>>
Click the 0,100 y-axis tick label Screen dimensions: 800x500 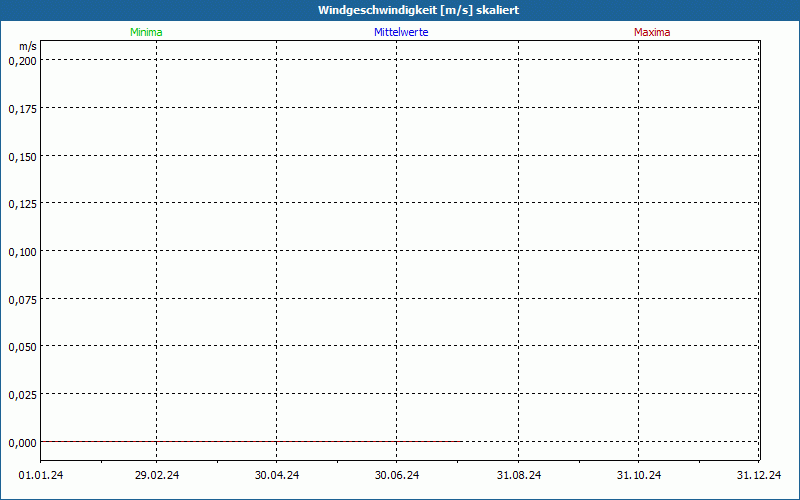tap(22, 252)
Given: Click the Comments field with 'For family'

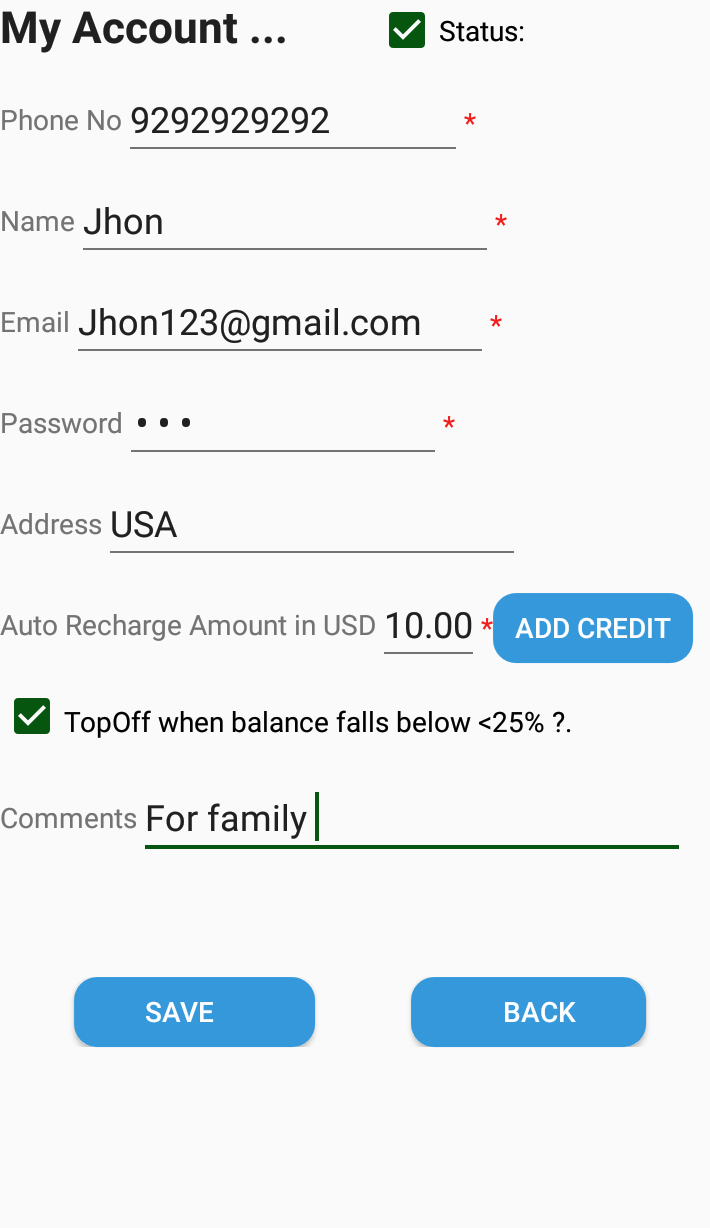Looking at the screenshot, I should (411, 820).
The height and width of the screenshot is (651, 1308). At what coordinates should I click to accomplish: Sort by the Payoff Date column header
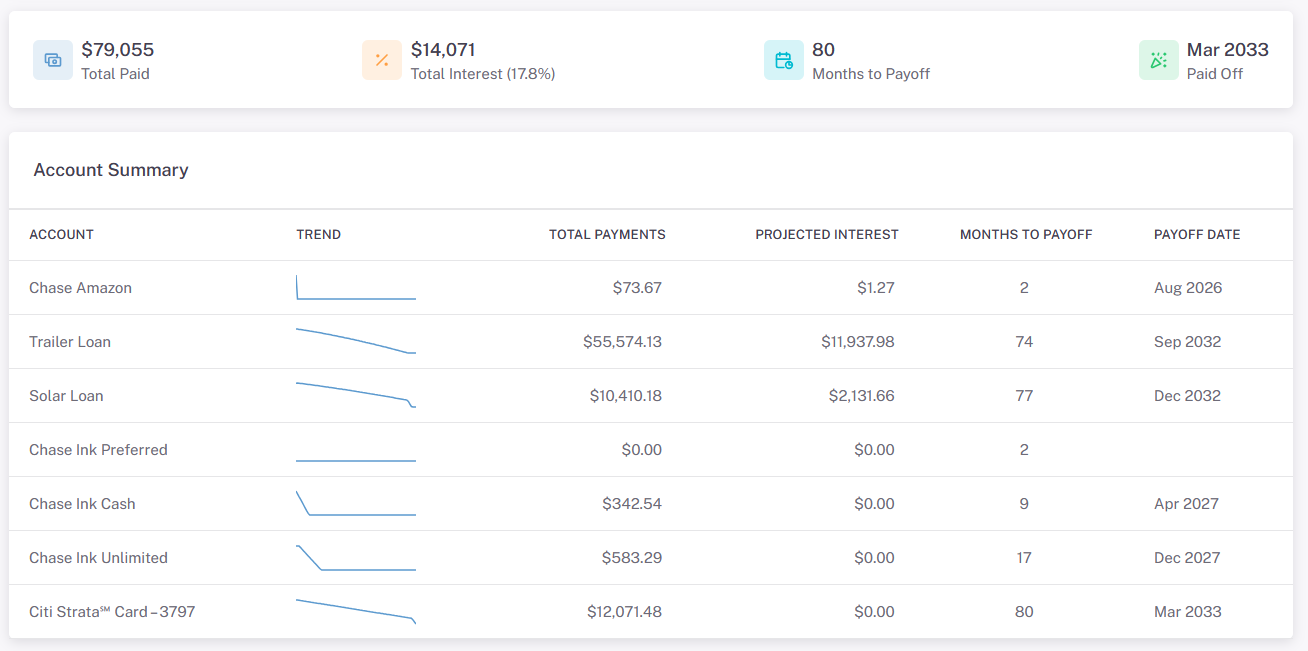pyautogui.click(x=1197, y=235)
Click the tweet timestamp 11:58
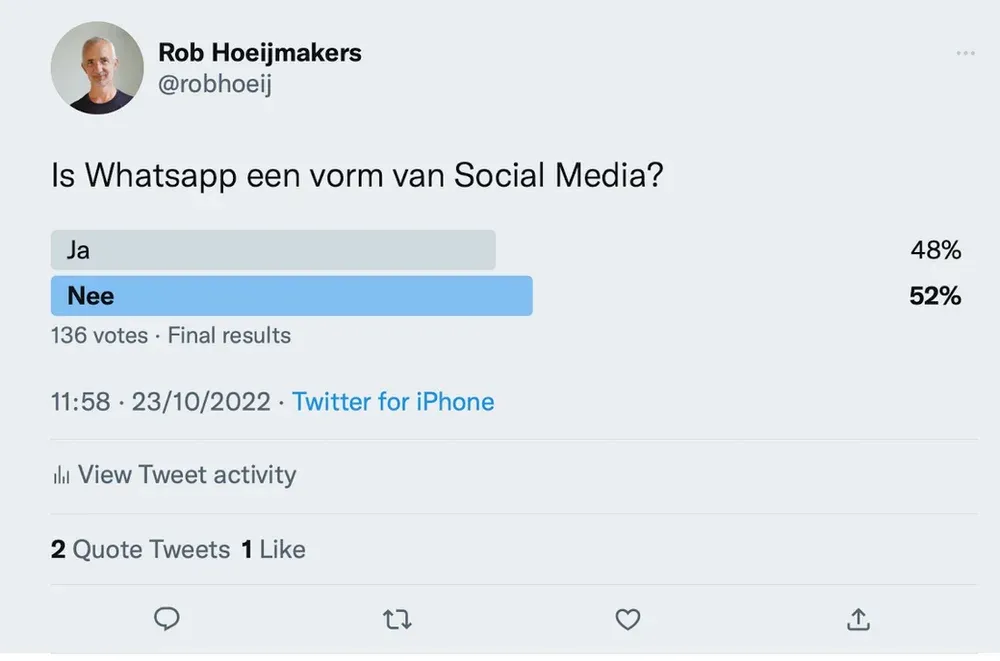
<<
>>
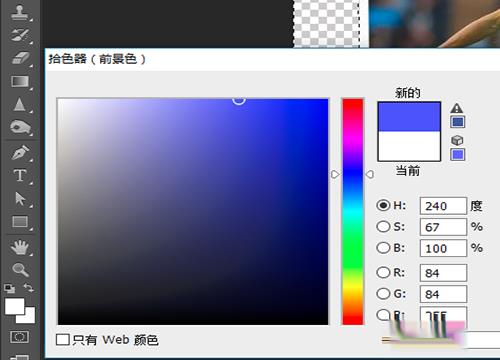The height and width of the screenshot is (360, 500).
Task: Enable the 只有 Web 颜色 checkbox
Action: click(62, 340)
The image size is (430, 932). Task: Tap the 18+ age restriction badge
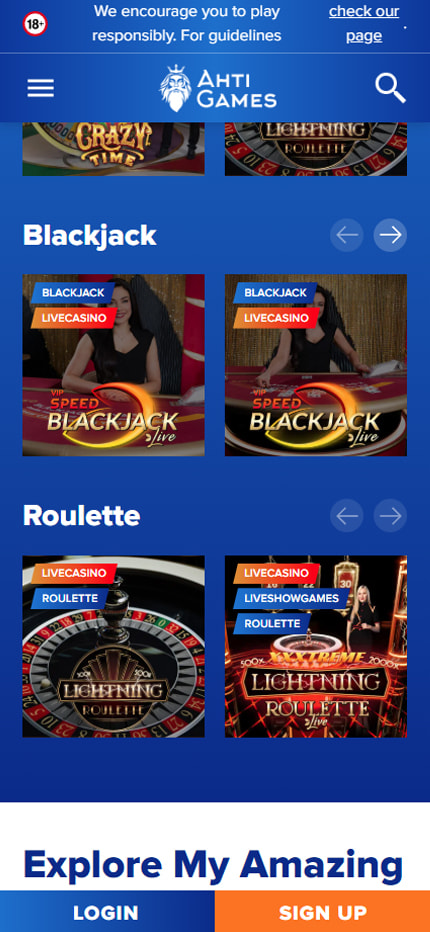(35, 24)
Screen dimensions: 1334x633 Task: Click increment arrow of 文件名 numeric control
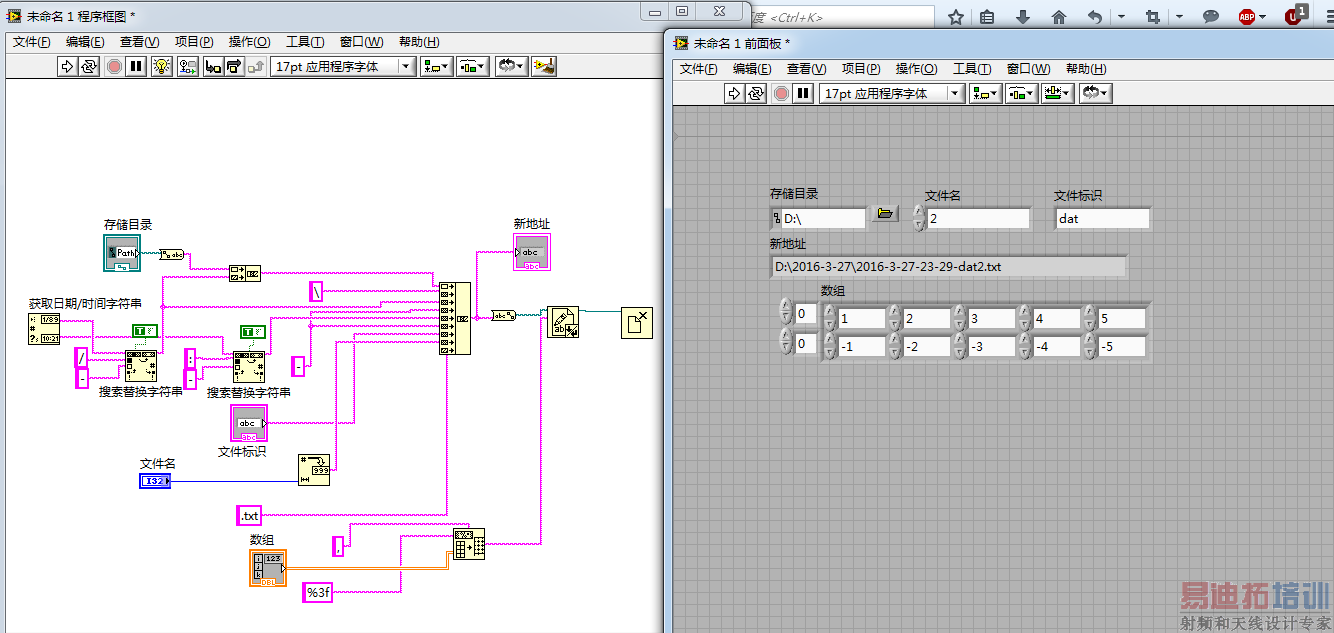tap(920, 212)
<<
>>
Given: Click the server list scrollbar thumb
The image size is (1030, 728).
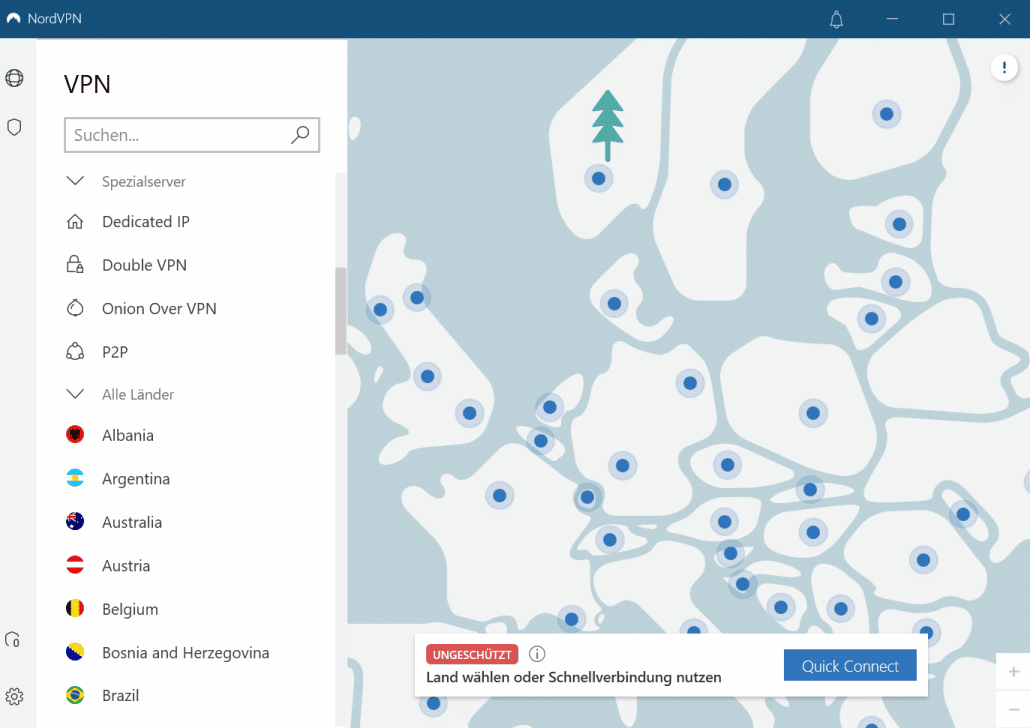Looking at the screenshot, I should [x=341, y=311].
<<
- _Activity_
Your reply is to be an exact repeat of the listing above from the line holding "The height and width of the screenshot is (651, 1308)." down to the line holding "Click the tweet timestamp 11:58", ends included, pictures excluded.

- _Finished exercise_
The height and width of the screenshot is (651, 1308). At what coordinates should I click to accomplish: Sort by the Payoff Date column header
pyautogui.click(x=1197, y=235)
Click the tweet timestamp 11:58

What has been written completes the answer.